**Work item**
Transcribe exactly the line that contains "Task: Click the uint16_t" and every line below it in the listing, through the last, and no other lines.

**Given records**
━━━━

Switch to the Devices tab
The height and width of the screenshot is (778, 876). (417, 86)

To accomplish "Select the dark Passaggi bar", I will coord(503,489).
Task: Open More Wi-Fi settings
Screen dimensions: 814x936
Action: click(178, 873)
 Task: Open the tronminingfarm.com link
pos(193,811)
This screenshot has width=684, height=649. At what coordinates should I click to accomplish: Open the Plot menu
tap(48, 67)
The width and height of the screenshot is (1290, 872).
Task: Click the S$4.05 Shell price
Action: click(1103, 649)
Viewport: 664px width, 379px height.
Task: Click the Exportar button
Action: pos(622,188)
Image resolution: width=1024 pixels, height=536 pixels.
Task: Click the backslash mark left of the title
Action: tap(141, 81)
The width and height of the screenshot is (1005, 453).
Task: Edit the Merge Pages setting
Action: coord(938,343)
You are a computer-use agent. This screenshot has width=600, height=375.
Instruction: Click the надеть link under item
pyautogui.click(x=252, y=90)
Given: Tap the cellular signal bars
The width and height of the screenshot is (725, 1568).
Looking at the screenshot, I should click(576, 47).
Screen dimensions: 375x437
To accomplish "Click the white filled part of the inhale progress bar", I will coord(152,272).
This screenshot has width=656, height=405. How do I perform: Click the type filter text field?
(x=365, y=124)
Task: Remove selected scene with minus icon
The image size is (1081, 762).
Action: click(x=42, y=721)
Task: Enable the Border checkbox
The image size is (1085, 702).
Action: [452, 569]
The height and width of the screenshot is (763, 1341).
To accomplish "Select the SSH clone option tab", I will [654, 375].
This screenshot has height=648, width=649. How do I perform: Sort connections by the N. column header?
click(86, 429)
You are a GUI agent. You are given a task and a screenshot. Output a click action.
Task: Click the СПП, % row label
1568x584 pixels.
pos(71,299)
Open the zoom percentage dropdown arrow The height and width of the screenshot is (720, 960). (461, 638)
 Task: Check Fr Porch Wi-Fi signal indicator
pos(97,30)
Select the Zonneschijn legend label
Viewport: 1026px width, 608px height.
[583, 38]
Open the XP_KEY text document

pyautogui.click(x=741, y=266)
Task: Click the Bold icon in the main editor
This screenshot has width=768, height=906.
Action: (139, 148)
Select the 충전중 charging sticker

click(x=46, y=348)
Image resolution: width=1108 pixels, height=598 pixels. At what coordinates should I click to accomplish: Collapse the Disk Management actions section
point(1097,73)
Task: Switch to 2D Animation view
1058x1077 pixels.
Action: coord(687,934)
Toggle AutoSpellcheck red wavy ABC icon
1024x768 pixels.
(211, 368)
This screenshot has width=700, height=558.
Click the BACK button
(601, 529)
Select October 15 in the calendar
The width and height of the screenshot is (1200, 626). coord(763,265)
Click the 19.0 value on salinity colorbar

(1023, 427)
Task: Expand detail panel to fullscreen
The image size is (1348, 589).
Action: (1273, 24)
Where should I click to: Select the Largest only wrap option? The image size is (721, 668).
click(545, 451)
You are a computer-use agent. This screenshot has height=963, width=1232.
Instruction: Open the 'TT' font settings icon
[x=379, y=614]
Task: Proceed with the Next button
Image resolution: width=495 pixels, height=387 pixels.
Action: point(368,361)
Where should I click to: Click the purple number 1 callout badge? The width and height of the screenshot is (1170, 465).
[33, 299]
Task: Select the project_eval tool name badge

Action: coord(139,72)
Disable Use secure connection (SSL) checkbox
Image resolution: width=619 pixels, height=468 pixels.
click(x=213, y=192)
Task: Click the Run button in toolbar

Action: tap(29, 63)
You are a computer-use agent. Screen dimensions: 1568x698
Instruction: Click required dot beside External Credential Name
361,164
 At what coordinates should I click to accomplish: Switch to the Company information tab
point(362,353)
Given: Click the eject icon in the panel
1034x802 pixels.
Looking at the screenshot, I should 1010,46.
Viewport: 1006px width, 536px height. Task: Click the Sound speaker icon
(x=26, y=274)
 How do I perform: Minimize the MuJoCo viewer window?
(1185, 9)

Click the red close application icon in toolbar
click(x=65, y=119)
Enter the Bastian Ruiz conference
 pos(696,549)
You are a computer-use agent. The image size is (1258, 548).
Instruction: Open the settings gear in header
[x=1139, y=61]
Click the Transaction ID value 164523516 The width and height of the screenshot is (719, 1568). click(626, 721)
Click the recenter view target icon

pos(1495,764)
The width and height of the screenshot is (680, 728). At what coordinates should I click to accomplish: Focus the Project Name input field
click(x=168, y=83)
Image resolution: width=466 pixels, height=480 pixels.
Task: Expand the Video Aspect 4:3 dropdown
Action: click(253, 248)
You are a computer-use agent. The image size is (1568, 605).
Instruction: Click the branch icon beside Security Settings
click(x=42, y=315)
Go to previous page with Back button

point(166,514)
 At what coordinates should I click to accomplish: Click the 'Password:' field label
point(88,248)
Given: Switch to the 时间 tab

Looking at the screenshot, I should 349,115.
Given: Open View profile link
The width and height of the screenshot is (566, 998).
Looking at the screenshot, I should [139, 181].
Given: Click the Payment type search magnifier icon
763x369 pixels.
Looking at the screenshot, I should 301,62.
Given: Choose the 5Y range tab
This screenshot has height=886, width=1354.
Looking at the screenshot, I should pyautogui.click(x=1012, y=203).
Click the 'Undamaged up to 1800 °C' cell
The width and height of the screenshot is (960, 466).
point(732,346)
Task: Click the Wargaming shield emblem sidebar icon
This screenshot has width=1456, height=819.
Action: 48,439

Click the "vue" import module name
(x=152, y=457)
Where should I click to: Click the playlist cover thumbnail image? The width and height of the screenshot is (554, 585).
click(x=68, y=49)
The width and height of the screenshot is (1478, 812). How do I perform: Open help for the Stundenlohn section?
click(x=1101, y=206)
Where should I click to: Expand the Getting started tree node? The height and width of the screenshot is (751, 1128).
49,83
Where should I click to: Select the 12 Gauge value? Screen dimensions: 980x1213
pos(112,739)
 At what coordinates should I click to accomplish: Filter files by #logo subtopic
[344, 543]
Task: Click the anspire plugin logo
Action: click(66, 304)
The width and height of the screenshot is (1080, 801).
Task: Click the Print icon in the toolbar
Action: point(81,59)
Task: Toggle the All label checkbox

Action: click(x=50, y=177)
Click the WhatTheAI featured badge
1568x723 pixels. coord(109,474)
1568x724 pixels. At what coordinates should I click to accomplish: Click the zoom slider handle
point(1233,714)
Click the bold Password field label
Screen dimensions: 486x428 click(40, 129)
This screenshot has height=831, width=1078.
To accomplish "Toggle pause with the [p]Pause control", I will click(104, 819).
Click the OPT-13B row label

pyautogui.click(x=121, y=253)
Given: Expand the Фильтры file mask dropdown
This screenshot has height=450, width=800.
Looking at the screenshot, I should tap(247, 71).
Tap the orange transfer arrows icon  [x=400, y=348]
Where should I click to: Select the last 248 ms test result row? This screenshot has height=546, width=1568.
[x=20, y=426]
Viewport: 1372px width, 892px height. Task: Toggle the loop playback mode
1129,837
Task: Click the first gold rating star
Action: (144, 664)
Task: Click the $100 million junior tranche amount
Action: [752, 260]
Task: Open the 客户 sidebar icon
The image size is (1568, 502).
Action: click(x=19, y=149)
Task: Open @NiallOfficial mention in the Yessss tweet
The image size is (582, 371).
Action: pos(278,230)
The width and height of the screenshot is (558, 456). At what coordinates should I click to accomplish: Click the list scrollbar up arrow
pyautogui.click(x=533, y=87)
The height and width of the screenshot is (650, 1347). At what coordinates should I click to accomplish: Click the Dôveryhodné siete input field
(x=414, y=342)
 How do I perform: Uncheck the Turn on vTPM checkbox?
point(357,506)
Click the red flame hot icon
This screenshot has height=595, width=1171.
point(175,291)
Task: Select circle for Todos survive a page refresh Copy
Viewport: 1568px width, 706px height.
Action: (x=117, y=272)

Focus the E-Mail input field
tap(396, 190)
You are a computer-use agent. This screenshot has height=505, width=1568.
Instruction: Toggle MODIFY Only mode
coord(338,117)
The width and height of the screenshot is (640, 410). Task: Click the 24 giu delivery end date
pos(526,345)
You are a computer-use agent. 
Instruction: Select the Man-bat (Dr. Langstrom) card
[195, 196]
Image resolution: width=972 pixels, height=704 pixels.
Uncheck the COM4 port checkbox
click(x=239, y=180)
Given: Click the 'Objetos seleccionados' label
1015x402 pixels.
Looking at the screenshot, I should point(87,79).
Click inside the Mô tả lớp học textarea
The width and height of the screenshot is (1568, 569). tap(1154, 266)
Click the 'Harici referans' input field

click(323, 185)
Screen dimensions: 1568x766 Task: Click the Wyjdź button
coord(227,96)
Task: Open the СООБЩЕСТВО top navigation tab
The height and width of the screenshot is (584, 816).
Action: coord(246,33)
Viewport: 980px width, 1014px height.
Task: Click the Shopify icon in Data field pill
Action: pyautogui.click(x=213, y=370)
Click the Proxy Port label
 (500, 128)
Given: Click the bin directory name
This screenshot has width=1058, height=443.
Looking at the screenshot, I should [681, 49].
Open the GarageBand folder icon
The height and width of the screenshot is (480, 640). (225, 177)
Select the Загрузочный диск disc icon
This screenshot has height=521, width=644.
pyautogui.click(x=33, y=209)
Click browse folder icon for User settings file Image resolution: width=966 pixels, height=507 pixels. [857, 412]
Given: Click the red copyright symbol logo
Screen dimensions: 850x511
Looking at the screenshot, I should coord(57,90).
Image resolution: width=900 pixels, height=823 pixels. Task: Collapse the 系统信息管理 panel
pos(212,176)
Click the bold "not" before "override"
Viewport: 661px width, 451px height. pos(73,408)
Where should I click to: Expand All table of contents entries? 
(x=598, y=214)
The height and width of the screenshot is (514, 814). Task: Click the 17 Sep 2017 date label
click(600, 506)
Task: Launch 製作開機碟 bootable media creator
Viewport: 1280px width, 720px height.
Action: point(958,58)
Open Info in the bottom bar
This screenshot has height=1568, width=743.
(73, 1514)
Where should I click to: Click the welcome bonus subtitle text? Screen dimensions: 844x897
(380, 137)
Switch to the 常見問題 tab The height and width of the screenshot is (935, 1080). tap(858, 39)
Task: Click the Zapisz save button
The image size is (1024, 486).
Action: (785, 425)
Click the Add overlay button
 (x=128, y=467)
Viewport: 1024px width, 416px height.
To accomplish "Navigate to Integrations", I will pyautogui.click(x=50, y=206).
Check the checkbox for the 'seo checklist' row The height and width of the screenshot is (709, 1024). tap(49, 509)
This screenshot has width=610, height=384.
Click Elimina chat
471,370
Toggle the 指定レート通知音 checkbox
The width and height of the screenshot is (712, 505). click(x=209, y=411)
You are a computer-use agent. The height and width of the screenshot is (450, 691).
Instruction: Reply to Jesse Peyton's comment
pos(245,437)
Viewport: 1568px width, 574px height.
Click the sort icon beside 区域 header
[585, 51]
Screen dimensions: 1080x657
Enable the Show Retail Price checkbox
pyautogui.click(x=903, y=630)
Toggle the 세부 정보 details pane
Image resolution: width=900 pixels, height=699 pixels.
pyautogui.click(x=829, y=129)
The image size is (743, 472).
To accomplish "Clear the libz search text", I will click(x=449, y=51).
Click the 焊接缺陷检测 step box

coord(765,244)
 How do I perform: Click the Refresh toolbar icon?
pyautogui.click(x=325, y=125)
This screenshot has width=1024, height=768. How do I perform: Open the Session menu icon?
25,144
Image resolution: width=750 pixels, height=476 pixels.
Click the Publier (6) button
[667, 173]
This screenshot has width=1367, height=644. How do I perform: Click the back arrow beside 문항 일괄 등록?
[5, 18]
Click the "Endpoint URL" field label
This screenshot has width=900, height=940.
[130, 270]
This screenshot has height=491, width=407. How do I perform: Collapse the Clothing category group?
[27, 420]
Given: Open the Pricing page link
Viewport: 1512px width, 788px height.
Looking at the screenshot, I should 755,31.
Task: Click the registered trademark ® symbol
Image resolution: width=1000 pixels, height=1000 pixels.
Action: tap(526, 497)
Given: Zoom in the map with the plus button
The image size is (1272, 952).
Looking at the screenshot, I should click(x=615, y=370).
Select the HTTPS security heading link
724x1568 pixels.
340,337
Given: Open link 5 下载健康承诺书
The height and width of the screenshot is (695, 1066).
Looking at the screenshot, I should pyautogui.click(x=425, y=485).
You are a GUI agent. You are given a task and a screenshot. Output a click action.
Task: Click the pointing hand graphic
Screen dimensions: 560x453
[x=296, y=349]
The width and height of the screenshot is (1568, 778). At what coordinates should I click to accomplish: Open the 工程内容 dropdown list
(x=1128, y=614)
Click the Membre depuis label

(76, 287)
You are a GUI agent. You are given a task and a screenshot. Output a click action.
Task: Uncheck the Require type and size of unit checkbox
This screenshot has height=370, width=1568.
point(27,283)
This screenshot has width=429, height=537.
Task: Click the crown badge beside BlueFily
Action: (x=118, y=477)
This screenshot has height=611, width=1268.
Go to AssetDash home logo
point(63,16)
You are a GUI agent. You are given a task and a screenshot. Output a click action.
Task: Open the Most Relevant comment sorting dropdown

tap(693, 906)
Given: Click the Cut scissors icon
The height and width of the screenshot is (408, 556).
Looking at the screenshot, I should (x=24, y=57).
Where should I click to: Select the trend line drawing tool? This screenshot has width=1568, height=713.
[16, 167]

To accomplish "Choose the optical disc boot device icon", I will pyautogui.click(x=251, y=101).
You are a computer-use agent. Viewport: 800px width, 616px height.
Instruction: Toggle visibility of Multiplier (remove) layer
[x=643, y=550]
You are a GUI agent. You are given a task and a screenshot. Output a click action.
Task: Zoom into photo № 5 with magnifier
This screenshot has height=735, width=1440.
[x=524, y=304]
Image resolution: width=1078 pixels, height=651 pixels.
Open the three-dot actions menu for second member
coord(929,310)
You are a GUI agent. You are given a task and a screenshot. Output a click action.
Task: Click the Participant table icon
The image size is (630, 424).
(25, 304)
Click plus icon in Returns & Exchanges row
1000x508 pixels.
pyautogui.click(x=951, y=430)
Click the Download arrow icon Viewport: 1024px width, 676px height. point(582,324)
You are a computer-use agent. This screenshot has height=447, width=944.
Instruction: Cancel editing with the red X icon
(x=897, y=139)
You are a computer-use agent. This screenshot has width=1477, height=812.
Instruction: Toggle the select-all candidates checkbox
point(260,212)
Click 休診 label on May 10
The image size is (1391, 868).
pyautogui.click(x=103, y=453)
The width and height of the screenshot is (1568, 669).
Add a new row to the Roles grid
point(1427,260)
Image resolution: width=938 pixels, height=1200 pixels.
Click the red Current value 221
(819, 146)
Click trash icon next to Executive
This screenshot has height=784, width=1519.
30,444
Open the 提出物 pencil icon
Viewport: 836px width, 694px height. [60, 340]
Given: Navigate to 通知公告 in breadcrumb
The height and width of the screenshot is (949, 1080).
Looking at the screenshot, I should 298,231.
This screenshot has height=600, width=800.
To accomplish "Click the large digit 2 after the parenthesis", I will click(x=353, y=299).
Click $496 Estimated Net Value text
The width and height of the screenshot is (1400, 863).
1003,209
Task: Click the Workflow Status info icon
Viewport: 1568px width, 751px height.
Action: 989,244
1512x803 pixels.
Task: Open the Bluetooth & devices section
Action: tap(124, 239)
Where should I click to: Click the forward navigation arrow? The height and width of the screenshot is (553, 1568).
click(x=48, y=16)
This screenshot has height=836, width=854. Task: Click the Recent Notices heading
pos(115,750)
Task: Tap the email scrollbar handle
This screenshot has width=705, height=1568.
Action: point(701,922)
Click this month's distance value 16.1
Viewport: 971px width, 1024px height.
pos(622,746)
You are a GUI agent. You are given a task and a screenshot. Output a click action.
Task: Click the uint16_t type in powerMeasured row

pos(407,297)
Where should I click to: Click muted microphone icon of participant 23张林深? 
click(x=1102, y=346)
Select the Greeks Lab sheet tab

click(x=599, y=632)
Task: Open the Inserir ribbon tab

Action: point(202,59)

━━━━

**The answer**
Task: Click the uint16_t type in powerMeasured row

pos(407,297)
Where should I click to: Click muted microphone icon of participant 23张林深? 
click(x=1102, y=346)
Select the Greeks Lab sheet tab

click(x=599, y=632)
Task: Open the Inserir ribbon tab

Action: point(202,59)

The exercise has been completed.